The NASA Vision Workbench
Starting in 2006 I spent more and more of time time diving into robot vision and image processing, mostly with an eye towards vision-based control of autonomous aircraft. At about the same time an old friend of mine from MIT, Michael Broxton, was getting settled in the robotics group and was also working on image processing. I'd heard that they were gearing up to consolidate their robot vision software into a common codebase, whihc they'd begun referring to as a “vision workbench”. I offered a trade: I’d help them develop their library if they’d let me use it for my own projects too.
We’d originally intended to pick an existing C++ image library to use as the foundation, and we evaluated lots of them and settled on VXL as the best candidate. Once we started using it, though, we pretty quickly realized that like all the other libraries it had been designed at a time when the C++ languge was still immature, and so it was not nearly as powerful as it could have been. Michael and I dove underground for a number of months and emerged with a brand-new image processing system, with a design that we were much happier with. Thus was the NASA Vision Workbench born.

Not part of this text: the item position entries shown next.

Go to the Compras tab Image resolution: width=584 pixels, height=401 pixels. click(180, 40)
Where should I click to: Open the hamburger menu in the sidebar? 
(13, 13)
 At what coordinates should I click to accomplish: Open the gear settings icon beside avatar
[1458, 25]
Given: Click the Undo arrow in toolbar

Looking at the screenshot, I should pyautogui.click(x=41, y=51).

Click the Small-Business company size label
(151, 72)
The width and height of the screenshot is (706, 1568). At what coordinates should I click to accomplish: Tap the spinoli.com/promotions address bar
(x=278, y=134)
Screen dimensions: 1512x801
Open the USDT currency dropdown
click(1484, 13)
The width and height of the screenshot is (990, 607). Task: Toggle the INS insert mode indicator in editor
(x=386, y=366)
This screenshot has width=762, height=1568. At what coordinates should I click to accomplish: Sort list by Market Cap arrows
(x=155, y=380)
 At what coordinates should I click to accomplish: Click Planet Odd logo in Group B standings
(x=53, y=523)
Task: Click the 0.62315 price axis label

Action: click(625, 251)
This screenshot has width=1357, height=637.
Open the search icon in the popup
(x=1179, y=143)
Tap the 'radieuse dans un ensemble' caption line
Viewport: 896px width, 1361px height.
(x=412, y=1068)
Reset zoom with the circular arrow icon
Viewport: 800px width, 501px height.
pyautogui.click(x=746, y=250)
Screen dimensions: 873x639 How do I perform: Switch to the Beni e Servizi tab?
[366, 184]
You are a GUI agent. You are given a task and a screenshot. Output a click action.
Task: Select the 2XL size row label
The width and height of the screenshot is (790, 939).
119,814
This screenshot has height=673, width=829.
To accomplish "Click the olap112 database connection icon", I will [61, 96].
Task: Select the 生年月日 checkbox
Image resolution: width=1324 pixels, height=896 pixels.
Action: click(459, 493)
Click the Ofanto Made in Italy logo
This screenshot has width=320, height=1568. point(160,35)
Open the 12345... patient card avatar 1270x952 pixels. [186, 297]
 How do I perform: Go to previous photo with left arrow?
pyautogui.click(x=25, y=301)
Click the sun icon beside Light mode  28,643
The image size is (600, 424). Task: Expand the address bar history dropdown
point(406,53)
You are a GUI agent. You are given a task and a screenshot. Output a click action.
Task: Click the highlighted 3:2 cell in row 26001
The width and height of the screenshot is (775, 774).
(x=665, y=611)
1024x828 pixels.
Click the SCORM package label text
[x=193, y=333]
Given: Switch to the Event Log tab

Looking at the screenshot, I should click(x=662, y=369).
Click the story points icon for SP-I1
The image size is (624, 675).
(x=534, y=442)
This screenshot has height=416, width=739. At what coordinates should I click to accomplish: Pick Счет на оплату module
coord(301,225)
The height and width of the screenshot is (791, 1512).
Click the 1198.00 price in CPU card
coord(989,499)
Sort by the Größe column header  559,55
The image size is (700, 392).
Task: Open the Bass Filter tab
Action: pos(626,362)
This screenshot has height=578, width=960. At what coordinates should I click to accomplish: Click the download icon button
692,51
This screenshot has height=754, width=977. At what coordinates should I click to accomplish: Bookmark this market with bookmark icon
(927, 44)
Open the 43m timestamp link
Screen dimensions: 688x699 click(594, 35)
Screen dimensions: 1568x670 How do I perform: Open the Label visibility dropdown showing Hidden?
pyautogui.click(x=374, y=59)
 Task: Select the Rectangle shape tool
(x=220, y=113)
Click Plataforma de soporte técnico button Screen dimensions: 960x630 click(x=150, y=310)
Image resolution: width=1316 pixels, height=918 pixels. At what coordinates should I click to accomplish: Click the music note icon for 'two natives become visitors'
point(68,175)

The most distinctive features of the Vision Workbench are its lazy computation model, it's highly scalable support for block-level operations on images, and its intuitive end-user syntax. It first started to catch on around IRG after I demonstrated how easy it was for me to write the first multi-band image blending system for the original GigaPan panorama stitching software. The other major success, which continues to be our flagship application, is the Ames Stereo Pipeline, our stereo correlation and 3D reconstruction software suite. Shortly after the core Vision Workbench code solidified, we arranged to release library as open source under the NASA Open Source Agreement license.
The photo of the rover cameras above, taken by Michael at one of the IRG field tests, has become the de facto logo for the Vision Workbench. The image on the left shows a handfull of basic image processing operations applied to a simple source image, a picture taken by my friend Heather of a mural in the Mission in San Francisco.